Estimates were, to put it mildly, conservative and widely ignored. With low estimates across the board, enthusiastic bidders were jumping bids to keep things moving. Jay’s son, Jonas, the fifth-generation Karp to work the auction block at Main Auction, shares the auctioneering duties with his dad, and when not selling, Jay executes absentee bids, often revealing the amount left after an item sells, just to reinforce their honesty and transparency in handling bids. Bids were jumping high enough and fast enough that Jay, ever the entertainer, was clutching his chest and feigning collapse. (A video made the rounds via Facebook after the sale showing some of his most entertaining PG-13 moments.)
A hanging corner cupboard, sold by Sotheby’s in 1986 as part of the Don and Faye Walter sale, was cataloged then as Mahantango Valley. Pennsylvania decorative arts have been much better researched in the intervening decades and just this past November, Garth’s Auctions sold a similarly decorated box in its annual Thanksgiving sale. Both are likely from Somerset County, Penn., and despite some significant losses to the cornice, the hanging cupboard still brought $19,500.
It was also a good day for “brown wood,” with the traditional pieces of furniture from Graeter’s collection performing well. An inlaid Pennsylvania Chippendale chest, bearing a vintage Bill Samaha New York Antiques Fair label, was snatched up for $8,000, while a Queen Anne mahogany “handkerchief” table, brought $4,100, which was roughly ten times the opening bid, and a New England Queen Anne tavern table in an appealing diminutive size having an equally diminutive estimate of $100/200 fetched $6,750.
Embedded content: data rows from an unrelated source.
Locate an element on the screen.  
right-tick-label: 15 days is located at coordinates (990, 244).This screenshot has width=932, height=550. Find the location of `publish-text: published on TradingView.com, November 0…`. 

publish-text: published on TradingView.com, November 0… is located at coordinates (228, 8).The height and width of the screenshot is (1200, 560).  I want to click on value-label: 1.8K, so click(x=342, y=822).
Perhaps the most chatter was about a curly maple pie safe, which was an unusual form, having three drawers below the tin-panel doors. A Pennsylvania dealer helped it quadruple its estimate, taking it home for $20,000. But some people were also surprised by the inclusion of more than 50 lots of Steuben glass. While it is admittedly not typical of an Americana collection, Graeter discovered Steuben later in life and bought up great examples, including the top Steuben lot, a sculpture titled “Howl at the Moon” and designed by James Houston, which brought $3,600.
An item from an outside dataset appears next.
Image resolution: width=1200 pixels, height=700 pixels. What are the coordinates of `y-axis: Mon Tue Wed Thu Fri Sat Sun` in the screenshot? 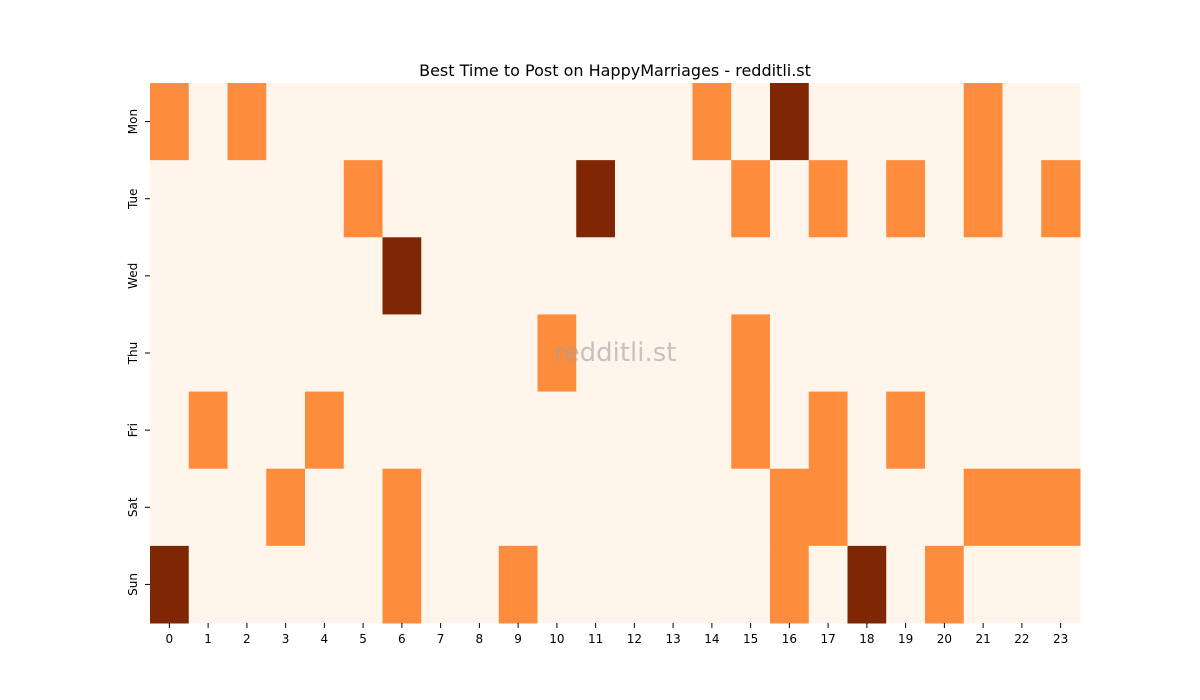 It's located at (138, 352).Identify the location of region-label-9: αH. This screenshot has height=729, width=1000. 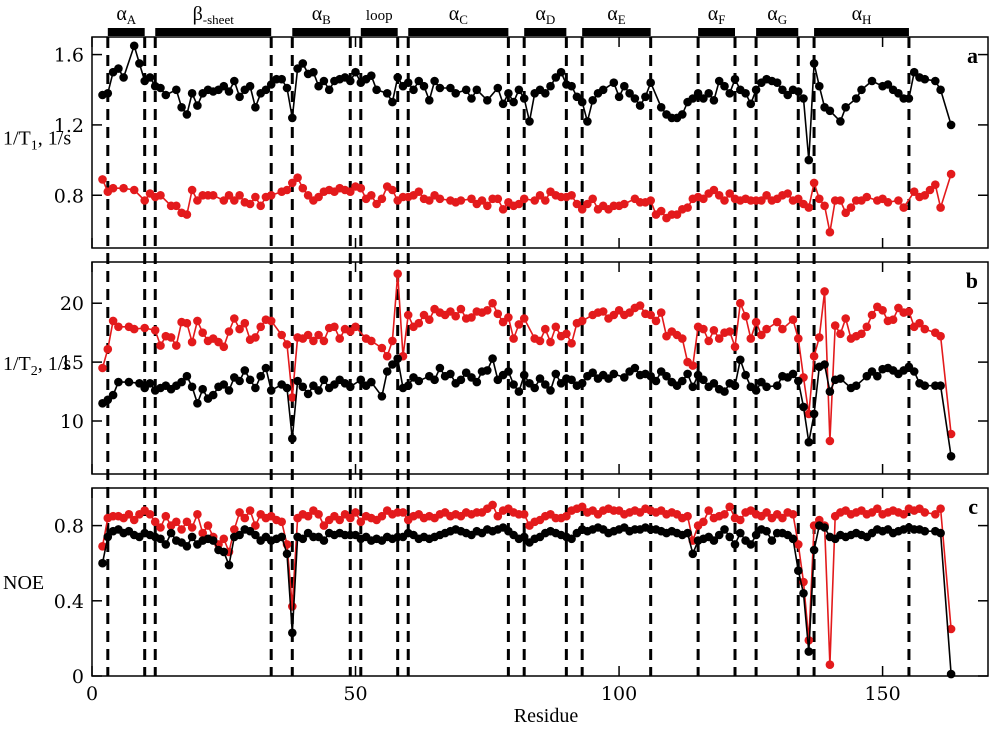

Graeter had a fine eye for art as well, with a John Brewster portrait of a young lady selling after a lengthy battle to a phone bidder for $77,500; a still life, streaking past the $1,5/2,000 estimate to sell for $19,000, and a Noah North portrait of a woman identified as Mrs Sally Garge reaching $6,000. As a collector, Graeter also sought out prime examples from Cincinnati’s rich artistic history and the work of several well-known Cincinnati artists was also up for sale, including a selection of works by Frank Duveneck (1848–1919), one of which was the top lot of Cincinnati art at $22,000.
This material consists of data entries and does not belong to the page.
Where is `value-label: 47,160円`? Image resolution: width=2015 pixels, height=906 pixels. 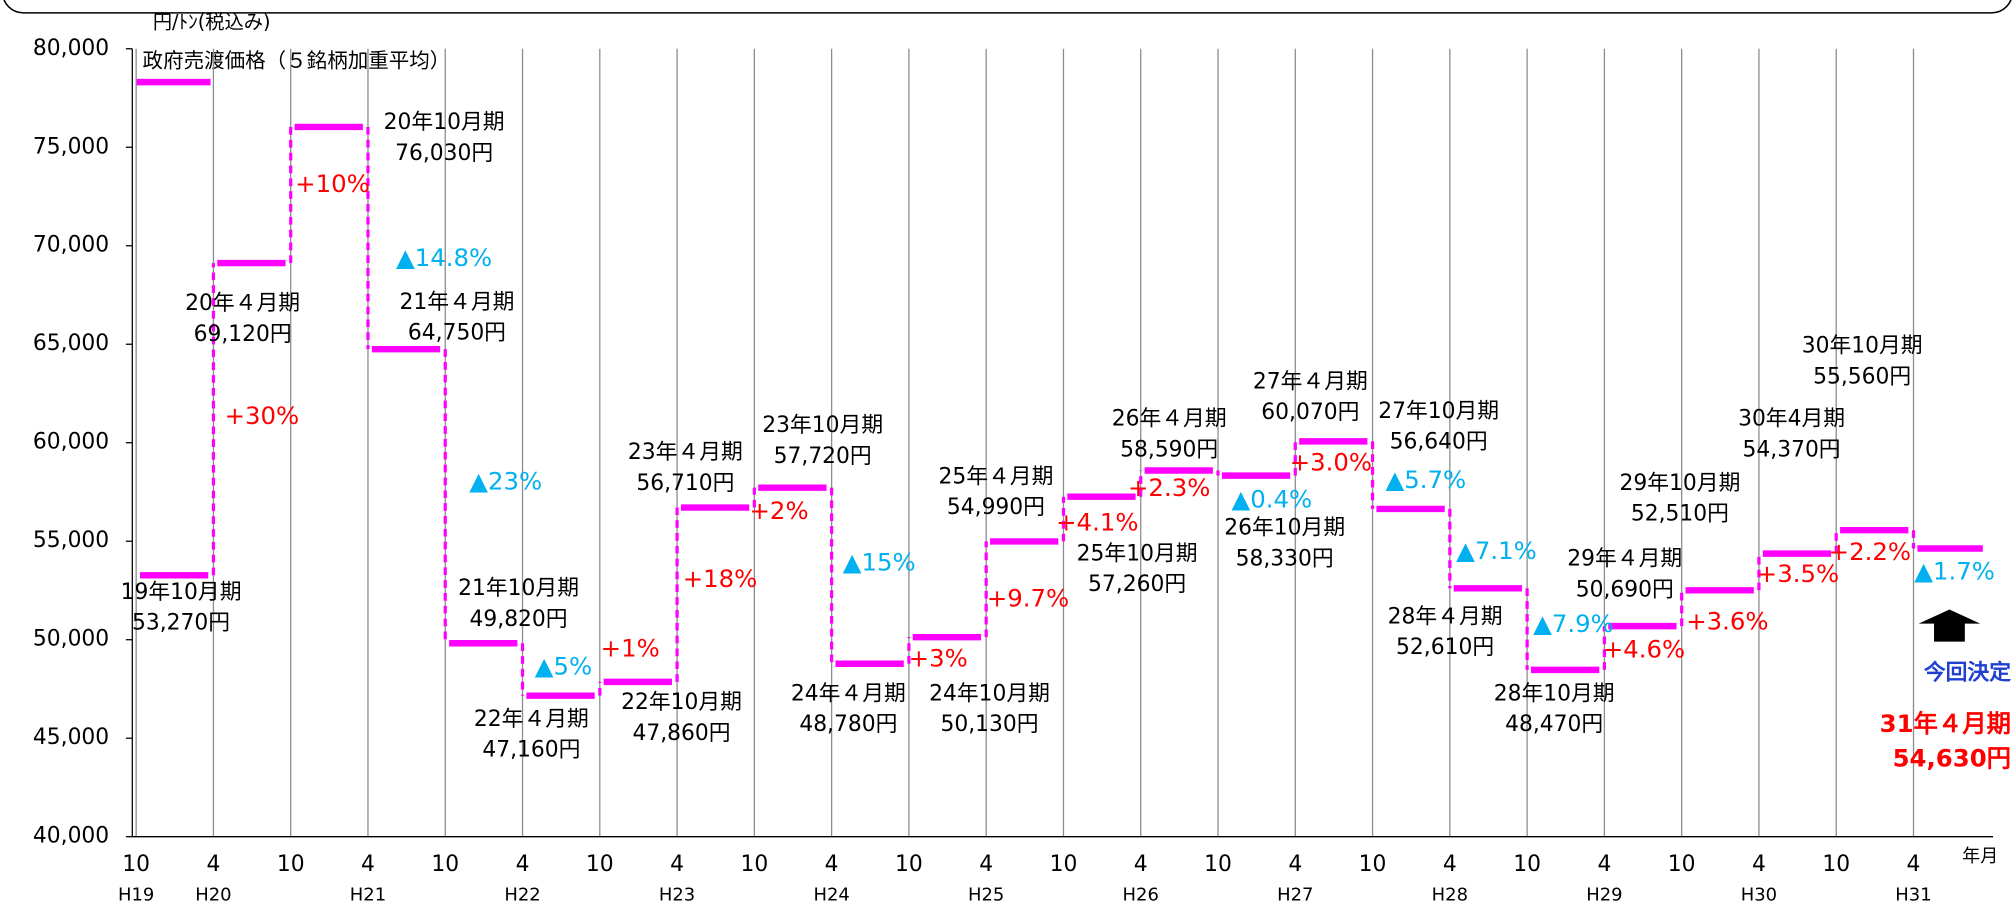 value-label: 47,160円 is located at coordinates (531, 750).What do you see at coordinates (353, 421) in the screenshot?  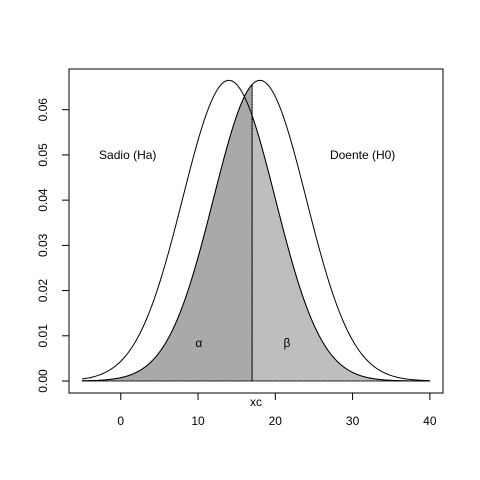 I see `x-tick-label: 30` at bounding box center [353, 421].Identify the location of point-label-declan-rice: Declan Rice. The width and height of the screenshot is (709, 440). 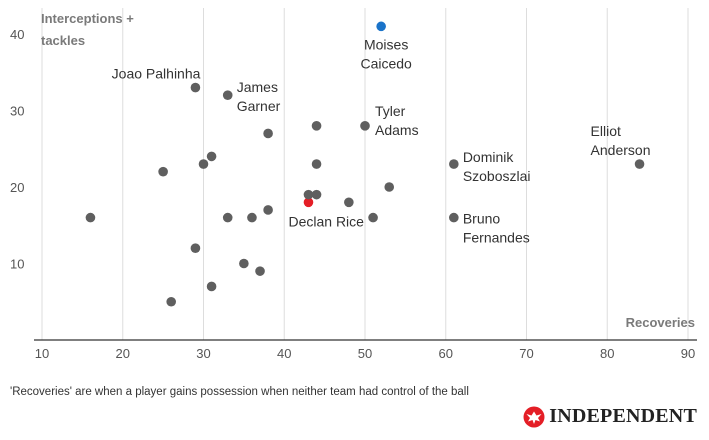
(326, 221).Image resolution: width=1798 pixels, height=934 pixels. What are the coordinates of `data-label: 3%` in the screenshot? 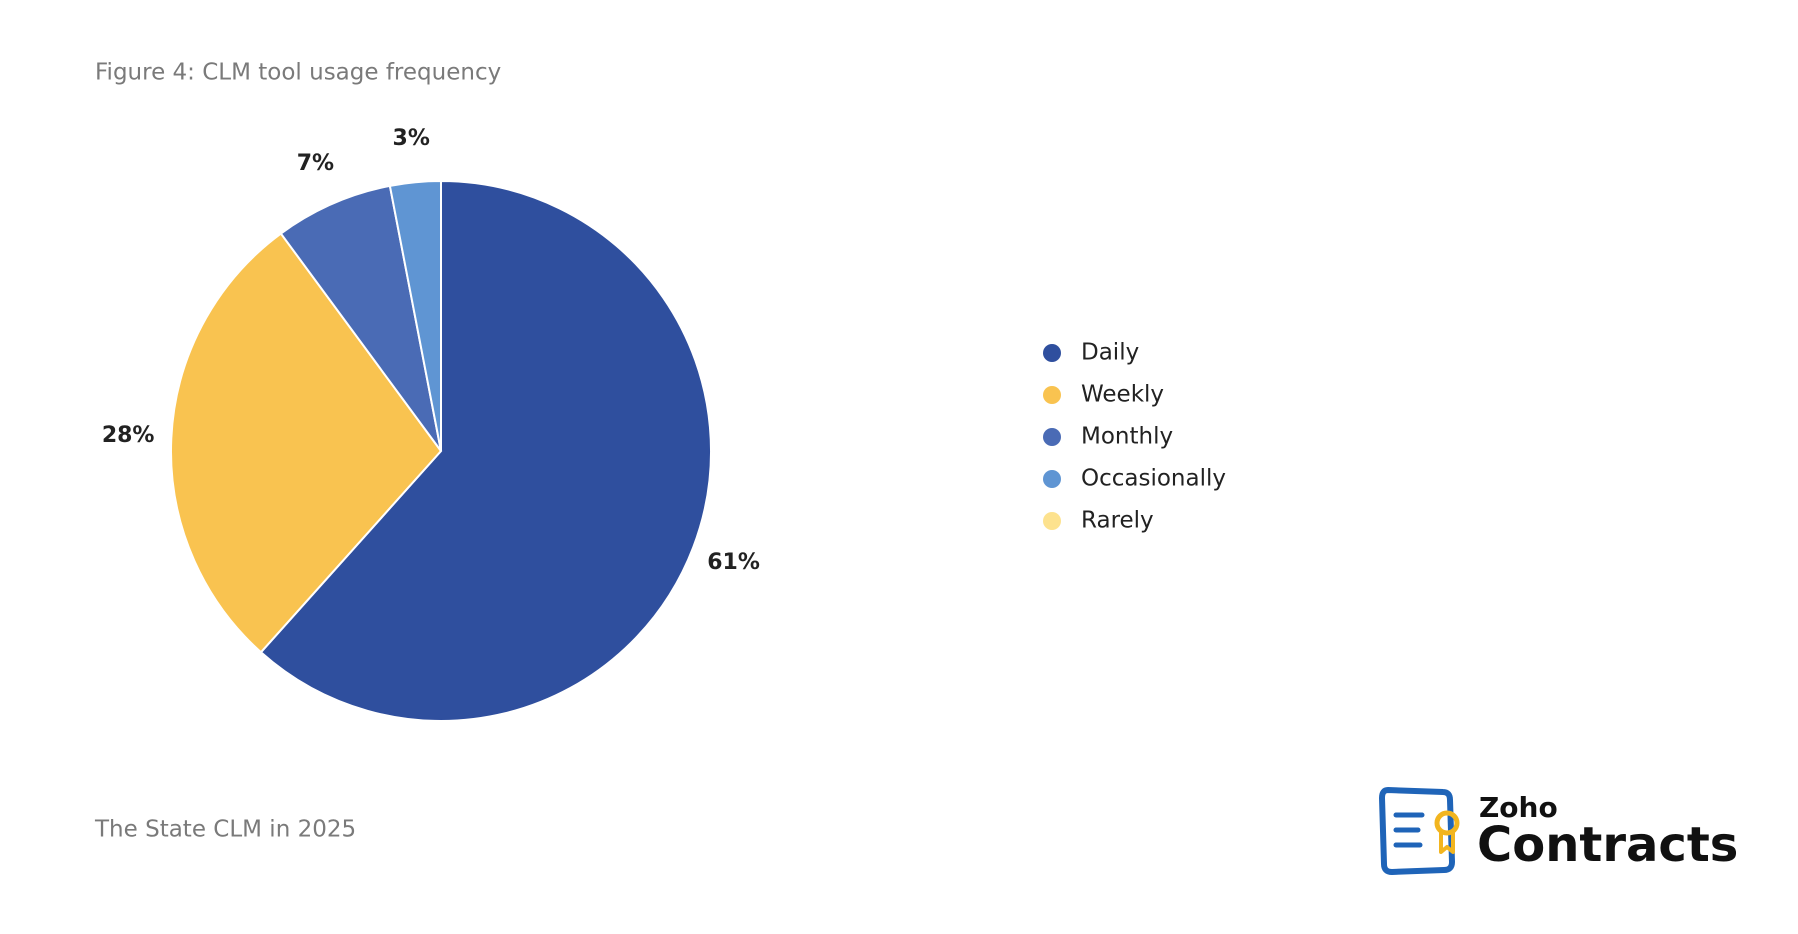 It's located at (412, 138).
Jay Karp is known as a straight shooter, the kind of guy who will point out condition issues from the block if the bidding gets more aggressive than he anticipated. (“You know it’s got a big patch, right?”) He is a man who has opinions and will happily share them. By the end of the day, the sale total approached $750,000, dozens of people had come together and reminisced and bought great art, and Main Auction Galleries has another one for the books. Maybe Jay’s brevity when asked to comment on the sale was exactly right — it was an awesome sale.